Catching Up With: Ann Mennonno

The walls and blackboards in Ann's classroom in the IPS Center for Inquiry (CFI) are covered with the usual papers, posters, instructions and drawings that fill secondand third-grade classrooms across the country.

But in her desk are other drawings, by students from an orphanage school in Honduras called Flor Azul (Spanish for "Blue Flower"), far from downtown Indianapolis. The drawings, by boys she has befriended in two short trips to rural Honduras as part of the Heart in Education Teacher Outreach (HETO) program, are near and dear to the former IUPUI student (a 1999 graduate from the IU School of Education at IUPUI).

"When I first got these, I was in tears," she says. "They have so little in their schools, and yet they gave me so much" for her work with Honduran teachers and students in the rural mountains of that Caribbean country.

Mennonno already has made two trips as part of HETO, a project partnering Indianapolis schools with schools in the poor Central American country. This winter, she'll head back to meet with "my other class" and with the teachers she and HETO support.

Her IPS class has gotten involved in the project. "Our kids wrote dual-language books for the kids down there and their teachers to use to learn English," Mennonno says. "Our kids feel like they are teachers, too."

She also brings back stories and memories from her travels that help achieve one of CFI's main goals as the state's only International Baccalaureate Primary Years Program.

"We teach our kids that the world is very small, and one of our goals is to learn social action and responsibility," Mennonno says. Since the IUPUI graduate doesn't speak Spanish — "though I am learning the language" — they work through interpreters while in Honduras.

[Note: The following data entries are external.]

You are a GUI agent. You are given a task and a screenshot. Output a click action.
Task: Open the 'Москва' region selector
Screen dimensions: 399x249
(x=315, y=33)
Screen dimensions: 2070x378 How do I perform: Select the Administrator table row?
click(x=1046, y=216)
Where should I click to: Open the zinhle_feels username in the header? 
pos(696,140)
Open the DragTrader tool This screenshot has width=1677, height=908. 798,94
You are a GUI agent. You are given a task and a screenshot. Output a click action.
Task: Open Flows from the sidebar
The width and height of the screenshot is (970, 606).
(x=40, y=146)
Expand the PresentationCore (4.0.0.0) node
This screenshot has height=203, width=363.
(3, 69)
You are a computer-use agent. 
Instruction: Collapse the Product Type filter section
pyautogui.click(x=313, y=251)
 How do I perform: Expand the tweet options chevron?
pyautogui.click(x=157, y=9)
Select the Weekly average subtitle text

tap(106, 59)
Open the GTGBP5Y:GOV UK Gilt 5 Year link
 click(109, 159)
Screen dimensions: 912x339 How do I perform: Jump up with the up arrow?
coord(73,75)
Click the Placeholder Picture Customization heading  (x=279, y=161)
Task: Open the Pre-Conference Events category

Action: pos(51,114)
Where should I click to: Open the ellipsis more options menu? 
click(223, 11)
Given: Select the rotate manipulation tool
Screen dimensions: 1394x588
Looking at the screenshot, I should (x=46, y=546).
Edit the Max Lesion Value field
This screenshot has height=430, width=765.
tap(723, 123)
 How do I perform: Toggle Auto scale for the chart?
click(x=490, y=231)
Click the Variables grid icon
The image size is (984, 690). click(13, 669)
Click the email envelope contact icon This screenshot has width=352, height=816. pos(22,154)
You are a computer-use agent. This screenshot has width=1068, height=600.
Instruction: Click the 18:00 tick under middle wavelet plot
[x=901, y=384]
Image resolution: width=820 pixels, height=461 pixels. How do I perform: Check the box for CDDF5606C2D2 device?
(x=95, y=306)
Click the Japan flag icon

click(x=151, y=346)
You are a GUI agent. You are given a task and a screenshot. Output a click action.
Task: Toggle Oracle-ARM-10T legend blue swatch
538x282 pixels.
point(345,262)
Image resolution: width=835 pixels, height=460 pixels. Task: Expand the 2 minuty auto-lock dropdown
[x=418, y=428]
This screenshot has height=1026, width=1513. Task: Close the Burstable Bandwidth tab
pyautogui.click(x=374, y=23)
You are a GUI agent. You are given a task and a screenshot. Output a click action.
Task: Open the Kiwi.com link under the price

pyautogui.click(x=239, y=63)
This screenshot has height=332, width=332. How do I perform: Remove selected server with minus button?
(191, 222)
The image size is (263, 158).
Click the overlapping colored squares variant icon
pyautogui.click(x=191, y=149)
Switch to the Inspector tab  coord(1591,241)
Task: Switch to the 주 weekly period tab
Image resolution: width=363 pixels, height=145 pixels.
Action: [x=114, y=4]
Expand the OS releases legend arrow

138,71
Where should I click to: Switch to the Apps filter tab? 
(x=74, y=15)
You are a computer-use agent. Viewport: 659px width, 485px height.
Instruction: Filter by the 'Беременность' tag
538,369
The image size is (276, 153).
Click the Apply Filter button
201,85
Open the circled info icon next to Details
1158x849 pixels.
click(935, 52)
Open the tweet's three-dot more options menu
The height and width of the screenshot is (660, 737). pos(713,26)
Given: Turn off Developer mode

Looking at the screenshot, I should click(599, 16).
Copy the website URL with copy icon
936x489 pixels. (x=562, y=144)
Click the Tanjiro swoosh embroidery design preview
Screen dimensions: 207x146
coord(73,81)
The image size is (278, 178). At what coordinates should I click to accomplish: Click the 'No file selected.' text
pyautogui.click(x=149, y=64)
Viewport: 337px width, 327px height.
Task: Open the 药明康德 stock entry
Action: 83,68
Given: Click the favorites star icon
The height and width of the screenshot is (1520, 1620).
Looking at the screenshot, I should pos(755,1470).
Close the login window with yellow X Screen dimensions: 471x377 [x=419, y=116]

Back home, CFI students regularly use Spanish in the classroom.

"It's the best way to become bilingual," Mennonno says. "Just get immersed in the Spanish language."

Chris Leland, one of Mennonno's former teachers and mentors at the School of Education, isn't surprised her protégé is involved in the venture.

"Ann is always looking for creative ways to teach her students," says Chris Leland of the School of Education, who was one of Mennonno's mentors during the IPS teacher's days at IUPUI. "She makes learning fun and exciting, something kids will want to do their whole lives."

The experience has been transforming for the IPS teacher.

"It was scary the first time, especially working through an interpreter," Mennonno says. "But your life changes when you do this. I absolutely love it!"